==== Supplied information
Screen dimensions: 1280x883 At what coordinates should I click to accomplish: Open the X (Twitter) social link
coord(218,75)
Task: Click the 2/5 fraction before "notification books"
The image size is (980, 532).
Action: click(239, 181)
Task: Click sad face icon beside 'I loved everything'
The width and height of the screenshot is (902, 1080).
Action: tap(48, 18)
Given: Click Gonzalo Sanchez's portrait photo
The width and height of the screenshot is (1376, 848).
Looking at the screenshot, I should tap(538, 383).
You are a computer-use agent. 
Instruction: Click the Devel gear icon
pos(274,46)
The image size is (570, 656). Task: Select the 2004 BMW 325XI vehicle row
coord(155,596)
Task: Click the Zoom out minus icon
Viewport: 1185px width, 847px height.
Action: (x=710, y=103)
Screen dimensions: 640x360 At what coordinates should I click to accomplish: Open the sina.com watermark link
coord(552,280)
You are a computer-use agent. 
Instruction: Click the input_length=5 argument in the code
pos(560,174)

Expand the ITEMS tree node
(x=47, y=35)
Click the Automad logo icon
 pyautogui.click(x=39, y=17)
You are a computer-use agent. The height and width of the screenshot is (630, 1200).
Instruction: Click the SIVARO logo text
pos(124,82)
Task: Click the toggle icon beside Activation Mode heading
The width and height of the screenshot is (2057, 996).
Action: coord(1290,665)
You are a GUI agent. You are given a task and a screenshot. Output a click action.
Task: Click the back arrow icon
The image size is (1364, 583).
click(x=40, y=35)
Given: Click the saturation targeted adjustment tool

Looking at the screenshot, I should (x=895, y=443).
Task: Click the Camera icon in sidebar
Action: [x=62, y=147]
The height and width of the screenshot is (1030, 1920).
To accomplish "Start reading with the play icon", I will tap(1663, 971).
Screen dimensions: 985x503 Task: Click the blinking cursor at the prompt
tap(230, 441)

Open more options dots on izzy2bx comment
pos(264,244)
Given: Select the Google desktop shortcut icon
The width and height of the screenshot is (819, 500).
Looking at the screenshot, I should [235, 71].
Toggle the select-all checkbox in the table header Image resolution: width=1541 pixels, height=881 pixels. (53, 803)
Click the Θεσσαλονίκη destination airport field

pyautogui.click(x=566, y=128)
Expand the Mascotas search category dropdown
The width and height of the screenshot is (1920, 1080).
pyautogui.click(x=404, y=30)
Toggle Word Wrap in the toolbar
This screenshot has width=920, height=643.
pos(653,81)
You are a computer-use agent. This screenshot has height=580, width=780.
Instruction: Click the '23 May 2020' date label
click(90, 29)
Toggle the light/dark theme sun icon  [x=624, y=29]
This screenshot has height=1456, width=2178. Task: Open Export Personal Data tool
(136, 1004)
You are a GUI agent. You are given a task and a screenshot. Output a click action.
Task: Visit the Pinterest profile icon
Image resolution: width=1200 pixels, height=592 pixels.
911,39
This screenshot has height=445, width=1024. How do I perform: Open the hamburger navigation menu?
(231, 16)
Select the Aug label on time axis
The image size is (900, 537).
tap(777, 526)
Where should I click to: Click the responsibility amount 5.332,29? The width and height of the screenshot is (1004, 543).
========
→ **Your assignment**: Please repeat the listing word for word.

→ **Result of this task**:
Screen dimensions: 1280x883 At what coordinates should I click to accomplish: Open the X (Twitter) social link
coord(218,75)
Task: Click the 2/5 fraction before "notification books"
The image size is (980, 532).
Action: click(239, 181)
Task: Click sad face icon beside 'I loved everything'
The width and height of the screenshot is (902, 1080).
Action: tap(48, 18)
Given: Click Gonzalo Sanchez's portrait photo
The width and height of the screenshot is (1376, 848).
Looking at the screenshot, I should tap(538, 383).
You are a computer-use agent. 
Instruction: Click the Devel gear icon
pos(274,46)
The image size is (570, 656). Task: Select the 2004 BMW 325XI vehicle row
coord(155,596)
Task: Click the Zoom out minus icon
Viewport: 1185px width, 847px height.
Action: (x=710, y=103)
Screen dimensions: 640x360 At what coordinates should I click to accomplish: Open the sina.com watermark link
coord(552,280)
You are a computer-use agent. 
Instruction: Click the input_length=5 argument in the code
pos(560,174)

Expand the ITEMS tree node
(x=47, y=35)
Click the Automad logo icon
 pyautogui.click(x=39, y=17)
You are a computer-use agent. The height and width of the screenshot is (630, 1200).
Instruction: Click the SIVARO logo text
pos(124,82)
Task: Click the toggle icon beside Activation Mode heading
The width and height of the screenshot is (2057, 996).
Action: coord(1290,665)
You are a GUI agent. You are given a task and a screenshot. Output a click action.
Task: Click the back arrow icon
The image size is (1364, 583).
click(x=40, y=35)
Given: Click the saturation targeted adjustment tool

Looking at the screenshot, I should (x=895, y=443).
Task: Click the Camera icon in sidebar
Action: [x=62, y=147]
The height and width of the screenshot is (1030, 1920).
To accomplish "Start reading with the play icon", I will tap(1663, 971).
Screen dimensions: 985x503 Task: Click the blinking cursor at the prompt
tap(230, 441)

Open more options dots on izzy2bx comment
pos(264,244)
Given: Select the Google desktop shortcut icon
The width and height of the screenshot is (819, 500).
Looking at the screenshot, I should [235, 71].
Toggle the select-all checkbox in the table header Image resolution: width=1541 pixels, height=881 pixels. (53, 803)
Click the Θεσσαλονίκη destination airport field

pyautogui.click(x=566, y=128)
Expand the Mascotas search category dropdown
The width and height of the screenshot is (1920, 1080).
pyautogui.click(x=404, y=30)
Toggle Word Wrap in the toolbar
This screenshot has width=920, height=643.
pos(653,81)
You are a computer-use agent. This screenshot has height=580, width=780.
Instruction: Click the '23 May 2020' date label
click(90, 29)
Toggle the light/dark theme sun icon  [x=624, y=29]
This screenshot has height=1456, width=2178. Task: Open Export Personal Data tool
(136, 1004)
You are a GUI agent. You are given a task and a screenshot. Output a click action.
Task: Visit the Pinterest profile icon
Image resolution: width=1200 pixels, height=592 pixels.
911,39
This screenshot has height=445, width=1024. How do I perform: Open the hamburger navigation menu?
(231, 16)
Select the Aug label on time axis
The image size is (900, 537).
tap(777, 526)
Where should I click to: Click the responsibility amount 5.332,29? The width and height of the screenshot is (1004, 543).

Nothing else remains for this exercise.